In any meritocratic process, we tend to resort to proxy measures when determining underlying competence, the most important of which is prior experience/success in the relevant subject matter. An illustrative argument by analogy: Jack N., captain of the United States golf team in the President's Cup competition, needs to select a player to round out his roster.
Option #1 -- Joe M., Super Bowl winning quarterback and superb natural athlete, is a scratch golfer and regularly plays in pro-am tournaments with Jack N. for fun. Joe M. obviously has a great deal of athletic ability, as shown by his hall of fame caliber NFL career, so there's reason to believe that, with time and dedication, he could become a competent PGA professional golfer.
Option #2 -- Joe Schmoe, rising PGA star, winner of several tour events, including a number of top ten finishes in grand slam tournaments and former NCAA champion.
Which golfer should Jack N. choose? Joe Schmoe is the obvious choice (unless Jack gets his advice from George Bush.)
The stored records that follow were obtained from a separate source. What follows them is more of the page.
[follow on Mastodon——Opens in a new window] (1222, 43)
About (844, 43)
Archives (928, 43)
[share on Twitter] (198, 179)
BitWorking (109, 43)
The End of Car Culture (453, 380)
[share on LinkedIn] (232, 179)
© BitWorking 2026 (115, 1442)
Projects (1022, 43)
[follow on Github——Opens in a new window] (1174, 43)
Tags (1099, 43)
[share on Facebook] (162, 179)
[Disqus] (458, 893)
"Your move, Scratch'N'Win Czar."
In case you didn't get it, Oh Patronizing One, I was saying that interstate commerce regulation by bozo judges such as Miers will presumably be, which I think goes too far today, can't be easily restricted through your proposed changes; NOT that I 'like' said regulation.
I am not sure what that last comment means, but if it means we are agreed that it is quite difficult to write good legal standards for determining what "interstate commerce" is, then I think we have accomplished something here.
We all no Wickard is wrong, but making it right is no job for crony hacks or successful businesspeople.